Hugging Face Blog announced Fireworks.ai's integration into its model repository, positioning the startup as a challenger to major AI providers. Fireworks.ai claims latency as low as 12ms for text generation, benchmarked against GPT-4's 240ms. The platform offers open-weight models including Llama 3 and Mistral derivatives, with inference costs at $0.0003 per token versus $0.003 for competing services.
20x Speed Claim Fireworks.ai's architecture combines model quantization and custom silicon design. Internal tests show 20x faster throughput on MHA-30B workloads compared to GPT-4. The 12ms latency figure was measured during real-time video captioning tests using 4K streams. Customers include startups requiring sub-100ms response times for chatbots and autonomous systems. Model weights are available via Hugging Face's API marketplace with SLAs guaranteeing 99.9% uptime.
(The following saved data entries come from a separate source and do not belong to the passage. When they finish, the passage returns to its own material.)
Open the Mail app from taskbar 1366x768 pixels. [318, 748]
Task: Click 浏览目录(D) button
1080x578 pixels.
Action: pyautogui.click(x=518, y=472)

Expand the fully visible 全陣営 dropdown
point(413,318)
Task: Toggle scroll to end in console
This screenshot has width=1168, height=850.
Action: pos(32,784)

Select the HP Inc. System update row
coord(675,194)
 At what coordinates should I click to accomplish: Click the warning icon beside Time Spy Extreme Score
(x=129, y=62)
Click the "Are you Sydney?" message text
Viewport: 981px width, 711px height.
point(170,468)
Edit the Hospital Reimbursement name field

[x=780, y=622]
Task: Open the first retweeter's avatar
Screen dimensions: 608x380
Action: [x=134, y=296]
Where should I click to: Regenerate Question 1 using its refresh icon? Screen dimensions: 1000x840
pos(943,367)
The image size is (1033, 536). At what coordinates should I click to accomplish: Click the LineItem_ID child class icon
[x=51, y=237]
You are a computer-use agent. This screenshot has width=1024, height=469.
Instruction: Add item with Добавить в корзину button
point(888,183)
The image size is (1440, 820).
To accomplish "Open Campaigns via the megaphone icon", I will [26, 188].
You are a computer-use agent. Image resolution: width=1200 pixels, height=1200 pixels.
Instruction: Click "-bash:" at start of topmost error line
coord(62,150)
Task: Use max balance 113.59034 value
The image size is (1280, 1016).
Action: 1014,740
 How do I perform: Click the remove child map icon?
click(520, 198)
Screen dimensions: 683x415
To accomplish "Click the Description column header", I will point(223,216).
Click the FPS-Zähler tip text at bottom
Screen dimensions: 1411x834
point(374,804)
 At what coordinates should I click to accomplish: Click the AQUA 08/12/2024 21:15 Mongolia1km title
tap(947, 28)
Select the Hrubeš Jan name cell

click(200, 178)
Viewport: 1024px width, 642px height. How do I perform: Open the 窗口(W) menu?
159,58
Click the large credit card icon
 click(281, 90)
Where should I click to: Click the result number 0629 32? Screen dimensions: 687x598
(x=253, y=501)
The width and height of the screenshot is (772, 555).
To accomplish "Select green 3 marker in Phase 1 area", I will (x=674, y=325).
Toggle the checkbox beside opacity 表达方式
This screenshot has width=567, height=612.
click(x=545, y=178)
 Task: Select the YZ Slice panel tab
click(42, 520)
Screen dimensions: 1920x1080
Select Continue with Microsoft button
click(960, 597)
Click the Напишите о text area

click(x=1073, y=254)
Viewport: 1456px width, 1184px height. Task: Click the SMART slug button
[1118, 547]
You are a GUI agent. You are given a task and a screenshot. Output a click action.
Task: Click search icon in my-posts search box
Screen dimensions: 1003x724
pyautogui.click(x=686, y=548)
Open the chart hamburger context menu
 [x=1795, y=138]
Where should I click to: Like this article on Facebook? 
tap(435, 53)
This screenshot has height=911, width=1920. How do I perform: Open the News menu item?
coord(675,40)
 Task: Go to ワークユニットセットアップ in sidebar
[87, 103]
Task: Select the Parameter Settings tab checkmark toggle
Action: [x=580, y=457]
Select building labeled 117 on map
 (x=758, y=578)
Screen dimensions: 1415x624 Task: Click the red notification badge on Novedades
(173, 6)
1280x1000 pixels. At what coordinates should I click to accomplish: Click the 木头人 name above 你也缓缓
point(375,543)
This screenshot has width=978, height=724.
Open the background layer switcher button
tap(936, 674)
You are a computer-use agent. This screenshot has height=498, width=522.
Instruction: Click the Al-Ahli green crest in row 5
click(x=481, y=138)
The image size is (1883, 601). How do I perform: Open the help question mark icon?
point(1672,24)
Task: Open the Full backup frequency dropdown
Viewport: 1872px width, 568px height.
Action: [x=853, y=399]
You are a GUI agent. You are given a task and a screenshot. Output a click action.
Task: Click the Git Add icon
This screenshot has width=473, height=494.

$50M Funding Round Tiger Global led the Series A round with $45M, followed by $5M from Hugging Face's own venture fund. Additional participants include Lightspeed Venture Partners and Coatue Management. Funds will expand Fireworks' data center footprint to 12 global locations by Q3 2024. The team plans to release a 100B-parameter model in early 2025, trained on 300PB of filtered web data. CTO Jordan Hoffmann stated "We're building infrastructure to serve 100,000 concurrent users without latency spikes."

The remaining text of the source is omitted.